ACLU is just beginning its transformation. If I were asked 10 years ago "would ACLU take a free speech case?" I'd say "duh, it's ACLU, of course they would!". Now it's more like "depends on whose case it is and what Twitter thinks about it". What would happen in 10-15 years, when the old guard has retired? Who knows.
> For a lot of Asian working class people, proliferation of hate-speech is a very real threat today.
Anti-Asian hate speech has the history over a century long, at least, in America - sad, but true. It's not a new thing. And for all those years, Asian community managed to achieve huge success and become very prosperous, in fact so much that now the woke higher education institutions discriminate against this community (as they did against Jewish community years ago) - because they are too successful and make their formalistic "diversity" goals harder to achieve! Clearly, abandoning the ideals of the free speech is not necessary for the community to succeed, even in the presence of haters.
> there is a tension between formal equality in front of the law and genuine equality in the real world
No, there's no tension. Of course, the former does not guarantee the latter - it's only a necessary condition, but never a sufficient one. There's much more that a society needs to achieve equality of opportunity - if it's at all possible, and it will never achieve the equality of outcomes, of course. But the paradoxical conclusion the new left is making from this - completely common in human affairs - difference between the ideal and the worldly practice falling short of it - that the ideal has to be abandoned completely, since our inability to achieve it - even witnessing the huge progress that has been achieved - means it's a false ideal.

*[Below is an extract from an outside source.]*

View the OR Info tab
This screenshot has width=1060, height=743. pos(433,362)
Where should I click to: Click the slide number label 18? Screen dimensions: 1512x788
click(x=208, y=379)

Even worse is that to replace this ideal, the old and tired ideas of racial division, segregation, racial hate and unequal treatment depending on skin color and ethnic identity, are unearthed, dusted off, and paraded as some kind of solution for inequality. Not only it could never work - forced inequality can't lead to equality - it is morally repugnant, and will cost us as a society a lot to drive those ghosts of the past back underground where they belong.